◆ To be done ◆
• a. List every person named in the article on mountain biking in Terrace and Smithers, leaving out names that appear only as part of a place name.
• b. Carry on the article on mountain biking in Terrace and Smithers, starting after its final sentence.

◆ Extract to read ◆
A couple hours later we’re beaming over mid-ride beers at the Thornhill Neighborhood Pub with the rest of the crew. “Terrace is like Vancouver, but there are no crowds,” Wilkes says. “And it’s a super-young community. It’s all 20- and 30-something year olds.”

Indeed, Terrace is historically a bit different than other northern towns; a bit more like Alaska, it got in on tourism years earlier than its compatriots. Terrace is large enough to support a mix of local industries, which translates to permanent, professional jobs, and has a reliable airport. The local ski hill, Shames, is known to the larger action sports world. The biking isn’t—yet.

After lunch, we shuttle Copper Mountain, with its steeper North Shore-style trails and loam. Considering the town’s potential for young professionals, I ask Wilkes if TORCA has goals beyond just servicing local riders.

“These are community resources for attracting the kind of people we want to live here,” he explains. “A big challenge for companies is getting people to want to move. We’re trying to get [the trails] set up so it’s friendly for people to visit, so if you come, you’d say, ‘I do want to be here.’”

Smithers lies at the opening of the Bulkley Valley, on the edge of the Babine Mountains and the Interior Plateau. It’s fantastically pastoral, and the area’s vibrant green terrain pops against the pockets of snow still clinging to the highest peaks. Horses are everywhere, adding to the rural feel.

Built in Bavarian style, Smithers is a 5,400-person government town—most of the government offices for the Regional District of Bulkley-Nechako are based here. It’s fitting, then, that our local hookup is Ben Heemskerk, of Recreation Sites and Trails BC. He generously drives us from Driftwood Creek in Babine Mountains Provincial Park to our first trail: the 16.5-mile route from Cronin Pass to Highland Mountain.

Dave Percy, owner of C.O.B. Bike Shop, and Matthew Killback join us, and we’re soon climbing an old road from the Silverking and Cronin mines. The last shipment of ore from the mines was shipped in 1939, yet the road lives on as another decommissioned legacy of the area’s boom-and-bust history.

 

As we reach the alpine vistas on Cronin Pass, the weather changes to sleet and we’ve got more than 5,000 feet to descend. Percy leads down the steep switchbacks until we see smoke. Someone has a fire going in the Joe L’Orsa cabin, an open backcountry shelter operated by the provincial park.

A family on horseback welcomes us to the majestic refuge. The place is timber framed, two stories high and has three bedrooms with bunks. None of us can believe it’s free to stay here. After everybody’s warm again, we blast the old road all the way back to Driftwood Creek and finish with a high-speed puddle fight, giggling like we just stole a rainbow.

For dinner we’re treated to a feast at the Alpenhorn Bistro by the mayor of Smithers himself—Taylor Bachrach. He’s a huge advocate of cycling and is nicknamed Mayor Bike Rack for installing them all over town. In the aftermath of the drinks, we’re happy for our hotel rooms.

The next day brings more laps in the Bluff recreation area with Killback and local Kirk Normand. These trails are new, flowy and fast. Hudson Bay Mountain, Smithers’ ski hill, offers up the techy Piper Cross and Piper Down—the latter named for a plane that crashed in the ’60s and now has a gap built over it.

◆ Stored data ◆

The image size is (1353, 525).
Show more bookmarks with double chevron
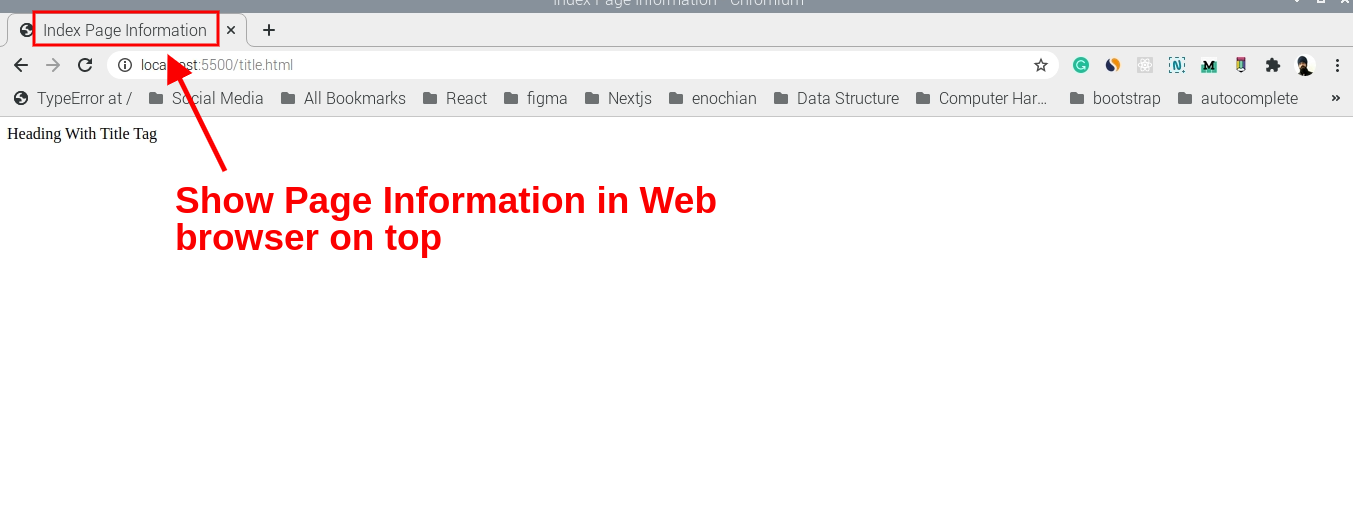click(x=1335, y=98)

◆ Final answers ◆
• a. Wilkes, Ben Heemskerk, Dave Percy, Matthew Killback, Taylor Bachrach, Kirk Normand

• b.
By overwhelming consensus, the gem of Smithers is Backdoor, a 5,000-foot descent accessed by a short climb up the ski hill itself. It goes from high-speed rocky downhill into a cascading waterfall of skinnies, then turns to smooth packed dirt with arcing corners, before finishing in a loamy forest right back in town.

Back at C.O.B. Bike Shop, we all fawn over our experience as Percy talks about Smithers’ struggle to shine awareness on their trails. Ironically, the problem isn’t drawing visiting riders. It’s the riders that can access trails via their backdoor. “After we developed our network, there was a lot of talk about marketing to outsiders,” Percy says. “But we have to let people in town know first. We need to get local support.”

In that light, Smithers has a “Sprockids” mountain bike program for youth that’s attended by 60 young riders. So the next generation now plays a critical role, one that has helped overcome opposition from groups resistant to the bike community.

“Some of the people that are harder to get along with have been forced to open their minds,” continues Percy, a bit triumphantly, “because the masses want riding now.”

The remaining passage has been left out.